The following example demonstrates how to configure a VLM for text-only operation:

# Choose a container name for bookkeeping
export CONTAINER_NAME=LLM-NIM

# Set the multi-LLM NIM repository
export Repository=nim/nvidia/llm-nim

# Set the tag to latest or a specific version (for example, 1.13.0)
export TAG=latest

# Choose the multi-LLM NIM image from NGC
export IMG_NAME="nvcr.io/$Repository:$TAG"

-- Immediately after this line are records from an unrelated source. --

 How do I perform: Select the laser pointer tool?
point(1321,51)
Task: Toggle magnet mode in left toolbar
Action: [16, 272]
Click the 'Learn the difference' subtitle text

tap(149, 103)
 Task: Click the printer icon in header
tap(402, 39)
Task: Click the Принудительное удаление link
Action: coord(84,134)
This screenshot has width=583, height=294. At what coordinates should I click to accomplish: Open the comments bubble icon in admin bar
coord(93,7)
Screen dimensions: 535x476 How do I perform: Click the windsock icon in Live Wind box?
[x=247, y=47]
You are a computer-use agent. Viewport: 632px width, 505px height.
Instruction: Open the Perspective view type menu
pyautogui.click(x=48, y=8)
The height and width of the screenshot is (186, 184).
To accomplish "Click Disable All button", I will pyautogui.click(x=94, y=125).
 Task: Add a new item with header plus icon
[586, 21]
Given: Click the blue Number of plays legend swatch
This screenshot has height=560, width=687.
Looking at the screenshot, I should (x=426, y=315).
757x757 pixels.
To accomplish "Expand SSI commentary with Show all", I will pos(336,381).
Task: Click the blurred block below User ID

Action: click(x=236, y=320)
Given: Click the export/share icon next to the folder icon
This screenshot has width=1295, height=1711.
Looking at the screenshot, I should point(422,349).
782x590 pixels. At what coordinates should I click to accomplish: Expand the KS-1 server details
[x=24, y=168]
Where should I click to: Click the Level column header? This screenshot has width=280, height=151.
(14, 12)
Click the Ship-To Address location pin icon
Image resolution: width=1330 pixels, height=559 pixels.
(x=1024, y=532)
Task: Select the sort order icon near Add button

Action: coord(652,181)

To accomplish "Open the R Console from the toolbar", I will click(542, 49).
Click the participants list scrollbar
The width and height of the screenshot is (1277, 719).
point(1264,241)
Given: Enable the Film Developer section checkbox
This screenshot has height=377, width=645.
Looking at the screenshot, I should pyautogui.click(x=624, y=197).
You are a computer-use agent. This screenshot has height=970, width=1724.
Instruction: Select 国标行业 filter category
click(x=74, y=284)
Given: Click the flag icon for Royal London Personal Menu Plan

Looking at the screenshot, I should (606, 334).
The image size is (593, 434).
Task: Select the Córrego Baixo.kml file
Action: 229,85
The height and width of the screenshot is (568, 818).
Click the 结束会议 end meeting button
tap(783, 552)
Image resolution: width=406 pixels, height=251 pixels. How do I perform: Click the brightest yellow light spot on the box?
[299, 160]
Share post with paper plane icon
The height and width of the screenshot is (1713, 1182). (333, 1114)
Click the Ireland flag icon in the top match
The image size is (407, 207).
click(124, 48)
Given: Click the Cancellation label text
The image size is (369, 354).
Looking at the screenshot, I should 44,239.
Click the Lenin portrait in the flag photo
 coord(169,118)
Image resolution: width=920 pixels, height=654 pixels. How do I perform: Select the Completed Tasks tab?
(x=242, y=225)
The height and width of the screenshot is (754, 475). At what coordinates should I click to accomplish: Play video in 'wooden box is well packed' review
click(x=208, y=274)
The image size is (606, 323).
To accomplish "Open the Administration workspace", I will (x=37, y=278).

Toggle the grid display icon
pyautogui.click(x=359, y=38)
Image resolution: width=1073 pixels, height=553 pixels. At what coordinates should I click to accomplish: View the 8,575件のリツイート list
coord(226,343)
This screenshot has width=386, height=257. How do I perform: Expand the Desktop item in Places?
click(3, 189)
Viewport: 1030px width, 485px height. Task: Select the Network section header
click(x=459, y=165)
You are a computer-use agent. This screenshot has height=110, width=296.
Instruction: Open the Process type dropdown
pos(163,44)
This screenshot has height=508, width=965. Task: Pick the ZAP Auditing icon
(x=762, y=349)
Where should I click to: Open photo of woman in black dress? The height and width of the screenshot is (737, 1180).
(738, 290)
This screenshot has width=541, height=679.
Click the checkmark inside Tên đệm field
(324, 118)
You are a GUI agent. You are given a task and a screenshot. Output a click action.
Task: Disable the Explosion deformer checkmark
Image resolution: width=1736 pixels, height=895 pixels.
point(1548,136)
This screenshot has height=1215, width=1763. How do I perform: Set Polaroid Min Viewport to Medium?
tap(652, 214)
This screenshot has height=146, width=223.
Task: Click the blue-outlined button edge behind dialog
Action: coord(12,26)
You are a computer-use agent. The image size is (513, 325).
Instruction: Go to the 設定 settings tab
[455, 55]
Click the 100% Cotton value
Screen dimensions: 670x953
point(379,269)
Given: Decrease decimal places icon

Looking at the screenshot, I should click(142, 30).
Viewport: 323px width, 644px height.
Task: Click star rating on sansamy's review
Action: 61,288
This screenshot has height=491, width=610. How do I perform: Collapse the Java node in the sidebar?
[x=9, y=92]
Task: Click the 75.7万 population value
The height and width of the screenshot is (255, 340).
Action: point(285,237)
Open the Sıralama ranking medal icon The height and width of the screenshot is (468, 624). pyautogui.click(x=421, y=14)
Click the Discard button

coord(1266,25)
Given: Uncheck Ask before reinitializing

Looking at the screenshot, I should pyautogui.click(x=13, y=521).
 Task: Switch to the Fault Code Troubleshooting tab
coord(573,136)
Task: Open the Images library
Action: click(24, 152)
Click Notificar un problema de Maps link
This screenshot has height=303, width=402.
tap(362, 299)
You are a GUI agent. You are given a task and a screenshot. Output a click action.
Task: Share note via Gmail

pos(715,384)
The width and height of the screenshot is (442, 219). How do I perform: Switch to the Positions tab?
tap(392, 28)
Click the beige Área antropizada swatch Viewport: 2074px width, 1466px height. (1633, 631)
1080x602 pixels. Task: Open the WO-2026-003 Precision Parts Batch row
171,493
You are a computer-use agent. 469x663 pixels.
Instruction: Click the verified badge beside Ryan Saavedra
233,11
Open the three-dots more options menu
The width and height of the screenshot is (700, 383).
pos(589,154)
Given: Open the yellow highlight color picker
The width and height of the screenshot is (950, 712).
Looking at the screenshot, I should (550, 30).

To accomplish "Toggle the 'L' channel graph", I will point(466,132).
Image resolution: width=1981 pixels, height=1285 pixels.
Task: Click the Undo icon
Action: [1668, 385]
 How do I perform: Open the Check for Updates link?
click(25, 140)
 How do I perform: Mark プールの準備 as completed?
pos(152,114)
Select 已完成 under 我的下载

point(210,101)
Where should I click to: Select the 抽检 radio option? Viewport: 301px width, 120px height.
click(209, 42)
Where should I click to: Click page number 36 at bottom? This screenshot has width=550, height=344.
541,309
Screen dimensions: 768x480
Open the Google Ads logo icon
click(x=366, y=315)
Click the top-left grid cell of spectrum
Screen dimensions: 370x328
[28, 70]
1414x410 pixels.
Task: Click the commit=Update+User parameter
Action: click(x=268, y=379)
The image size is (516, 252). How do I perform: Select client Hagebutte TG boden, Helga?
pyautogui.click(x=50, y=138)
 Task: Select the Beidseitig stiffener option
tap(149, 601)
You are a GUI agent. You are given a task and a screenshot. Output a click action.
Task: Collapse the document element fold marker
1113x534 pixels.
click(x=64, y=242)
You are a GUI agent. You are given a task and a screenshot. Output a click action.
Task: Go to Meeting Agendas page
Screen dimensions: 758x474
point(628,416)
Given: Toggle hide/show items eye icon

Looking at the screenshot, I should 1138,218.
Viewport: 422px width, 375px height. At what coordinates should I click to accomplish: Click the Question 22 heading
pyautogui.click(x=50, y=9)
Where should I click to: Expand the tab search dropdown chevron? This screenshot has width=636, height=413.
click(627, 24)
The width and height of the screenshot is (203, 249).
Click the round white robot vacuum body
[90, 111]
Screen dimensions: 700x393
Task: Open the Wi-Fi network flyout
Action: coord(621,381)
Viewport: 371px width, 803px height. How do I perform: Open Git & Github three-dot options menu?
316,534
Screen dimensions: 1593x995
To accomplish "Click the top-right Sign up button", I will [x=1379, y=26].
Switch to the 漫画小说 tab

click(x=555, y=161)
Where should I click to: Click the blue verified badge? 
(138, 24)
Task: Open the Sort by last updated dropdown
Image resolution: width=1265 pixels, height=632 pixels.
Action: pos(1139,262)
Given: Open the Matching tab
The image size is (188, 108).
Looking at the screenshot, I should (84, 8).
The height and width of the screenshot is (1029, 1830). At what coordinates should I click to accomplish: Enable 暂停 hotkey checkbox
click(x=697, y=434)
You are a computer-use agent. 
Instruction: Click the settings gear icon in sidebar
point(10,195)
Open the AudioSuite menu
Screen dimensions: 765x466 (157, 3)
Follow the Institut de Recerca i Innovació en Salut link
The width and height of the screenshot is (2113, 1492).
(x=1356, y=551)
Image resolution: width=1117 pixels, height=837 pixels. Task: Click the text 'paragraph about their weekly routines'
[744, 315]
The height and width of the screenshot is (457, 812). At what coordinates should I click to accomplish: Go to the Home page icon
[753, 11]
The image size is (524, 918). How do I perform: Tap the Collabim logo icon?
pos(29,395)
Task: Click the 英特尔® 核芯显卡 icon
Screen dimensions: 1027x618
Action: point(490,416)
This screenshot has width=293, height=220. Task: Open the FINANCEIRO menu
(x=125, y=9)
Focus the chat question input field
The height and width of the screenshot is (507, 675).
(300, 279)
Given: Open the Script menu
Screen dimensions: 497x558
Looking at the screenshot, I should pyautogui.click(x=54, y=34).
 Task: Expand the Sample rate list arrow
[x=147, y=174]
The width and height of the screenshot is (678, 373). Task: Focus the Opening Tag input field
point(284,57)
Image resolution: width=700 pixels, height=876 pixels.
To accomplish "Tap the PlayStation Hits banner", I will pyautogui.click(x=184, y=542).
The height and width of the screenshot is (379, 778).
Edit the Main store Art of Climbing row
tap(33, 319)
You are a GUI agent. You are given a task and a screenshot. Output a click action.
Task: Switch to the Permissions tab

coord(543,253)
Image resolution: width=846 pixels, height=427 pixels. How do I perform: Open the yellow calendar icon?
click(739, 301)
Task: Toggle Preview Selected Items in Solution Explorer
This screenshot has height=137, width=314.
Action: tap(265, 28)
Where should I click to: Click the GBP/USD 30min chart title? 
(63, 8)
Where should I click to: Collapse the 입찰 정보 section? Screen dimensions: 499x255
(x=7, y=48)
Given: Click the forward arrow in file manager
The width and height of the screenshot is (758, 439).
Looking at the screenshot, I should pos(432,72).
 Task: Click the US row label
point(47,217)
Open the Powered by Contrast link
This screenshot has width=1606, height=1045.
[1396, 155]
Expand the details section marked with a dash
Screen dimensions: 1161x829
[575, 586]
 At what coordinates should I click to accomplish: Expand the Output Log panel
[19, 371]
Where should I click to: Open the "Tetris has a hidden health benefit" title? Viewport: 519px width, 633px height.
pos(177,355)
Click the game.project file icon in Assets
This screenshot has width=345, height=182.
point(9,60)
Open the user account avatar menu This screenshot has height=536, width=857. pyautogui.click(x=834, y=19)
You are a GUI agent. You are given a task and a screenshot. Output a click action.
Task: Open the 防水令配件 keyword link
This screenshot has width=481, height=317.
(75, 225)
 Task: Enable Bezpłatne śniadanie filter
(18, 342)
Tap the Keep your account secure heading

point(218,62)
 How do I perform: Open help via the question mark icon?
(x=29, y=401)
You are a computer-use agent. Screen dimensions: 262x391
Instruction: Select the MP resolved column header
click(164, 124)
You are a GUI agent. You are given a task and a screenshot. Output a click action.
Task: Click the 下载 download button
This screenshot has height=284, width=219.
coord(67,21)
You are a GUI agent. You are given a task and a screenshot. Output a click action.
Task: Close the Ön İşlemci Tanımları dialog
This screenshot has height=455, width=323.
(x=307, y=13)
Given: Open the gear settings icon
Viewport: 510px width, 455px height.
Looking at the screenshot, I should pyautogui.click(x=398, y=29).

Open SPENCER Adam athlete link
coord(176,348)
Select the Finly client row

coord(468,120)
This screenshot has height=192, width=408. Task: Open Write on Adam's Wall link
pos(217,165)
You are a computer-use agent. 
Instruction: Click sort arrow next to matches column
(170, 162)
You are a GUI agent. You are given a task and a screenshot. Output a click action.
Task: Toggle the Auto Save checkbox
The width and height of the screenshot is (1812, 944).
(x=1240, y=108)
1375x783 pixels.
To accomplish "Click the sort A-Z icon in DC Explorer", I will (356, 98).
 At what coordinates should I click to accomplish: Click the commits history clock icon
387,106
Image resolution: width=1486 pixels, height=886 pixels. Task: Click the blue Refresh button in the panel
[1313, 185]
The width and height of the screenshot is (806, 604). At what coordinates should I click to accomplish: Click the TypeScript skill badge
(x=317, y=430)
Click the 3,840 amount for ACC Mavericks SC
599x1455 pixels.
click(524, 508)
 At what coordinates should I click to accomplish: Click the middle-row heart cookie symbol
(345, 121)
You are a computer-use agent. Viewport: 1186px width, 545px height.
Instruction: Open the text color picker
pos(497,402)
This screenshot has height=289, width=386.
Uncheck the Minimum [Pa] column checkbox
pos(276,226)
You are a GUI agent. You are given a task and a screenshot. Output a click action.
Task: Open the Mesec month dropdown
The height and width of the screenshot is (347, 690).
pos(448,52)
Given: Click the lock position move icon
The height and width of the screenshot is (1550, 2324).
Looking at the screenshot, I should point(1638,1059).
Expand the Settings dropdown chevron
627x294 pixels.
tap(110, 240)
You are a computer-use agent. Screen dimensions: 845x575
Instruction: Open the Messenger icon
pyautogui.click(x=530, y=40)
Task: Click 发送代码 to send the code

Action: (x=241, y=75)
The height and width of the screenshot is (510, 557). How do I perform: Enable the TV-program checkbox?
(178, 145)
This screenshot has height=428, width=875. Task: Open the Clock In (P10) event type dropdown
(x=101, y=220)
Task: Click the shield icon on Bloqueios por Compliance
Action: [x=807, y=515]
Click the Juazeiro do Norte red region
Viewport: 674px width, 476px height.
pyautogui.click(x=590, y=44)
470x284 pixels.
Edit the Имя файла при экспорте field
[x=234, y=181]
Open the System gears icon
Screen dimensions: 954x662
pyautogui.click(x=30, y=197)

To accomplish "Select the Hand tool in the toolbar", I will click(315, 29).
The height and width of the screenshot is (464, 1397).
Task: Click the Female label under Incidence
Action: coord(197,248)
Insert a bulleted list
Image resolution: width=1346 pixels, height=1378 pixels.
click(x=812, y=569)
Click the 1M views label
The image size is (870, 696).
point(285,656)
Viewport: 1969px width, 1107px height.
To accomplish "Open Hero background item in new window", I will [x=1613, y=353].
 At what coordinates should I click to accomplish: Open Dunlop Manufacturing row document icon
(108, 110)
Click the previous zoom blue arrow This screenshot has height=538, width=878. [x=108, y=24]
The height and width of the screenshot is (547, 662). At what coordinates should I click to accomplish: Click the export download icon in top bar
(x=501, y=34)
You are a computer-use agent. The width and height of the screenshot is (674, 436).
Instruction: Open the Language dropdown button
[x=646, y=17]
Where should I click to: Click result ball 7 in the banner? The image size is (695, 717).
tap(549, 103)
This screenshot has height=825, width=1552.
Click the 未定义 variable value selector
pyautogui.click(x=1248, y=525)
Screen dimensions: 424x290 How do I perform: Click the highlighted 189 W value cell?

# Set HF_TOKEN for downloading HuggingFace repository
export HF_TOKEN=hf_xxxxxx

# Choose a HuggingFace model 
export NIM_MODEL_NAME=hf://google/gemma-3-27b-it

# Choose a served model name 
export NIM_SERVED_MODEL_NAME=google/gemma-3-27b-it

# Choose a path on your system to cache the downloaded models
export LOCAL_NIM_CACHE=~/.cache/nim
mkdir -p "$LOCAL_NIM_CACHE"

# Add write permissions to the NIM cache for downloading model assets
chmod -R a+w "$LOCAL_NIM_CACHE"

# Start the LLM NIM
docker run -it --rm --name=$CONTAINER_NAME \
  --runtime=nvidia \
  --gpus all \
  --shm-size=16GB \
  -e HF_TOKEN=$HF_TOKEN \
  -e NIM_MODEL_NAME=$NIM_MODEL_NAME \
  -e NIM_SERVED_MODEL_NAME=$NIM_SERVED_MODEL_NAME \
  -e NIM_MAX_IMAGES_PER_PROMPT=0 \
  -v "$LOCAL_NIM_CACHE:/opt/nim/.cache" \
  -u $(id -u) \
  -p 8000:8000 \
  $IMG_NAME

Note

When NIM_MAX_IMAGES_PER_PROMPT is set to 0, the VLM will process only text inputs and ignore any image data in the prompt, effectively operating as a text-only language model.

Expected Behavior and Error Handling#

When deploying a VLM with text-only capabilities, you may encounter the following error during the initial server launch due to a self health check:

Warning

ValueError: You set or defaulted to ‘{“image”: 0}’ in --limit-mm-per-prompt, but passed 1 image items in the same prompt.

This error does not indicate a deployment issue and can be safely ignored. The container will remain online and continue to accept requests normally after this error occurs. The error is generated during the initial health check when the system attempts to validate the VLM configuration with a test prompt that includes image data.